| How to complete this task |
From the entries that follow, copy each line containing the word "node".

Stored data entries

-------

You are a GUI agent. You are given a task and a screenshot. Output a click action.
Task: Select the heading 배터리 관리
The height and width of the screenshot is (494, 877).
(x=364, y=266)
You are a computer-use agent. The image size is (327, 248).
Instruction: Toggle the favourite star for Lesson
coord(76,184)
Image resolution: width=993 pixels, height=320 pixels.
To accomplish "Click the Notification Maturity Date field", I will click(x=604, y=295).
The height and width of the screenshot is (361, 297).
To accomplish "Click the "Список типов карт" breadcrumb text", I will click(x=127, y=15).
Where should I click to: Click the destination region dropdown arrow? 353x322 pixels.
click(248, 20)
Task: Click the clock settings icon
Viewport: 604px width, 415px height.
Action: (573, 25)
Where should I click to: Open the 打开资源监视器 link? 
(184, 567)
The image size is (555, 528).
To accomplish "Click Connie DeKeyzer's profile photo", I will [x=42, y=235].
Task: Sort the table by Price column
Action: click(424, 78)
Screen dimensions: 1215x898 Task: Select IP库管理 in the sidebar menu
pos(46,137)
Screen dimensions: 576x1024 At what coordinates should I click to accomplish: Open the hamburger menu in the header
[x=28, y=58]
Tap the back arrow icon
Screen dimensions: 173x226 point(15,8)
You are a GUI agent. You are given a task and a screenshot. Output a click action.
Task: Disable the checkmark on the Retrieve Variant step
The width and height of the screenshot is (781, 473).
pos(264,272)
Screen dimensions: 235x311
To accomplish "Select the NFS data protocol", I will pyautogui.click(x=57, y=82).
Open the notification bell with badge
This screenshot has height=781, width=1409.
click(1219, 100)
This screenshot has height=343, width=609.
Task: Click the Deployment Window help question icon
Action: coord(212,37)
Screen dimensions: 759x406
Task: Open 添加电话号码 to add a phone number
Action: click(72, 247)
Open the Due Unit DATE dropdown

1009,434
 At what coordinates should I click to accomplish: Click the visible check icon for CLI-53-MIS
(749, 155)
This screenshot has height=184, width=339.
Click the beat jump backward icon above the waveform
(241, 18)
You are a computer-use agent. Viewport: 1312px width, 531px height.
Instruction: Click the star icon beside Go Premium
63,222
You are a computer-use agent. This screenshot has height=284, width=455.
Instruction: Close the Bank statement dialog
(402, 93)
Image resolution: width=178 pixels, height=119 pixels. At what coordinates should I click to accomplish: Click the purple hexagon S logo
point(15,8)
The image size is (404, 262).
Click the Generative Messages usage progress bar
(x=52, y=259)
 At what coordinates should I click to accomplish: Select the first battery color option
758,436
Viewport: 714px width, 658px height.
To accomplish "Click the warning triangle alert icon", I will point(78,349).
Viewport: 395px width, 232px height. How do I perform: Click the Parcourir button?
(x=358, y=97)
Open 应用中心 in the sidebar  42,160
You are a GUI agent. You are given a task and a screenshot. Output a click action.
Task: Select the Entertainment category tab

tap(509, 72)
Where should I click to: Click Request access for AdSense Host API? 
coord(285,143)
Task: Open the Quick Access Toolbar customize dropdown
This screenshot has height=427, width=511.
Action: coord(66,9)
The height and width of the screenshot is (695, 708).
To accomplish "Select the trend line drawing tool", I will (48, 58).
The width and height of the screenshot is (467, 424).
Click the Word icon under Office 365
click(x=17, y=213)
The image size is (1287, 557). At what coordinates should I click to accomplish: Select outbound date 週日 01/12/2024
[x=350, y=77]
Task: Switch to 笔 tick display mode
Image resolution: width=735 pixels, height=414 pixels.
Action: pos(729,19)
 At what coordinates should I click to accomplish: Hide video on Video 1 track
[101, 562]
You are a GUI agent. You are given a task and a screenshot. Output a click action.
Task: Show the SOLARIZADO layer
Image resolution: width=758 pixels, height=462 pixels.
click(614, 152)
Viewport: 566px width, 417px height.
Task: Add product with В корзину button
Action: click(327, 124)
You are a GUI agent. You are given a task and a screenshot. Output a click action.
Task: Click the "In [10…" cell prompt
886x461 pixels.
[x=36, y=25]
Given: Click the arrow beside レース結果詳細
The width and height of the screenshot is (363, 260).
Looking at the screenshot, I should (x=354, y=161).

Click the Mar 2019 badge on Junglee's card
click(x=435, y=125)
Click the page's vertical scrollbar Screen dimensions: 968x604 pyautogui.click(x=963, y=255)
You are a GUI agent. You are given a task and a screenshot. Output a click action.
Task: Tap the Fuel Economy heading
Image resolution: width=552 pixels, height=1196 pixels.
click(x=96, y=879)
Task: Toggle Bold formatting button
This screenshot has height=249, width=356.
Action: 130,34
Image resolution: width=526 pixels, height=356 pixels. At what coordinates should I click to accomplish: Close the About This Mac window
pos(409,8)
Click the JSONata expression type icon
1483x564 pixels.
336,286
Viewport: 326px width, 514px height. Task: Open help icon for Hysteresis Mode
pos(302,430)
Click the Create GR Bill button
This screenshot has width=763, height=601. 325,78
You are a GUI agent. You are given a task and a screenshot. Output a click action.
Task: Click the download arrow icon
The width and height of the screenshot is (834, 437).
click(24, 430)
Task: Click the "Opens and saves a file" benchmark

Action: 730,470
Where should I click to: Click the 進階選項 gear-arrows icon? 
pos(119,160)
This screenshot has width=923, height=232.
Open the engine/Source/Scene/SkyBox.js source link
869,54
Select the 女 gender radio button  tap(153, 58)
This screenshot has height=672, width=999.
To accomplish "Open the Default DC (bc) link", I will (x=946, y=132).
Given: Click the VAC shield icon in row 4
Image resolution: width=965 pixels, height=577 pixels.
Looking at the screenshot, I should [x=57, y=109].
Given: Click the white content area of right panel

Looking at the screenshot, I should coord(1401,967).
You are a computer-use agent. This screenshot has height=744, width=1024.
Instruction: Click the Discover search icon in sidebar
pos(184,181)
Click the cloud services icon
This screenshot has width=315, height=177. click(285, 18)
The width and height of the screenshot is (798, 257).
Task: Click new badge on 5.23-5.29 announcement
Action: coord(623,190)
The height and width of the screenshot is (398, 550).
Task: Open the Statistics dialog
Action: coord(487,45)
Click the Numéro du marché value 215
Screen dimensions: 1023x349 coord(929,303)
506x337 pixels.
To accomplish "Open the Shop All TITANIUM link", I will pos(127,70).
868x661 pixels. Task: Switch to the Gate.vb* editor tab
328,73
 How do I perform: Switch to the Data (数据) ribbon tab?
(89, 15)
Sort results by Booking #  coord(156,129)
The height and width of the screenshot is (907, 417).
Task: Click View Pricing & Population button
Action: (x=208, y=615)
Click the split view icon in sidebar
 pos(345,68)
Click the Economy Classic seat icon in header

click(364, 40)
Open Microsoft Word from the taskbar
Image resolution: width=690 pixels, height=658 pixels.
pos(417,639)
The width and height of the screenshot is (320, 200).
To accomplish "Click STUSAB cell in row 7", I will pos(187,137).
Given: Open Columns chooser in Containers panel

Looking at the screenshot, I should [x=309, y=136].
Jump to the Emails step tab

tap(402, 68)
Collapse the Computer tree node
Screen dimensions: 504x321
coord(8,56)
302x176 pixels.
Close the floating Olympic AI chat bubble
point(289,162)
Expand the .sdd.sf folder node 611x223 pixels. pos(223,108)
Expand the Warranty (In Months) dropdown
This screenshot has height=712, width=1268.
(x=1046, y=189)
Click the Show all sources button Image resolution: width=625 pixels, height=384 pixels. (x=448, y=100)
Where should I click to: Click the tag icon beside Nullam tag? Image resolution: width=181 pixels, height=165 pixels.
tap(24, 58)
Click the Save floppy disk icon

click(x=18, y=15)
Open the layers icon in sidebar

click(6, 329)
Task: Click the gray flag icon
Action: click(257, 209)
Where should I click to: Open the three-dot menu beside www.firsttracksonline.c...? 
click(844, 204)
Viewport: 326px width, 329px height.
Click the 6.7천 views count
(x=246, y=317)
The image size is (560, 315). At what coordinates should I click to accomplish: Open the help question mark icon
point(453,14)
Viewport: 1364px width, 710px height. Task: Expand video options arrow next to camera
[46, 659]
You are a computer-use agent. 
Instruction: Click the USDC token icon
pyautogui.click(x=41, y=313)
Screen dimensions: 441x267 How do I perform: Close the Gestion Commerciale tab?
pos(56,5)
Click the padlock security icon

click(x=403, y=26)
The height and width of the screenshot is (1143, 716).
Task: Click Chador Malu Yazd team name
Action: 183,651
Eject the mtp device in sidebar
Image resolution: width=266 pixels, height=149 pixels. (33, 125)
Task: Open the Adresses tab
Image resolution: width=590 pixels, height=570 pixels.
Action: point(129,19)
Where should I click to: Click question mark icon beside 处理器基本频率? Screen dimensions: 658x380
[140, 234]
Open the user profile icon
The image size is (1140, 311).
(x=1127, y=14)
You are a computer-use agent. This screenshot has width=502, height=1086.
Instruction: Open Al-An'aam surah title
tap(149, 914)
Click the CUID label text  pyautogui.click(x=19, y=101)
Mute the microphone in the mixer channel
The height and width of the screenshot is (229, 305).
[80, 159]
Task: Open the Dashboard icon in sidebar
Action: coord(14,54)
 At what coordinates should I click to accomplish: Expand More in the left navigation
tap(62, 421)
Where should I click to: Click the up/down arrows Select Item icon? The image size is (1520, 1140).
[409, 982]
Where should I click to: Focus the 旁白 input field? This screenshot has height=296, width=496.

-------

| Task response |
Collapse the Computer tree node
Expand the .sdd.sf folder node 611x223 pixels. pos(223,108)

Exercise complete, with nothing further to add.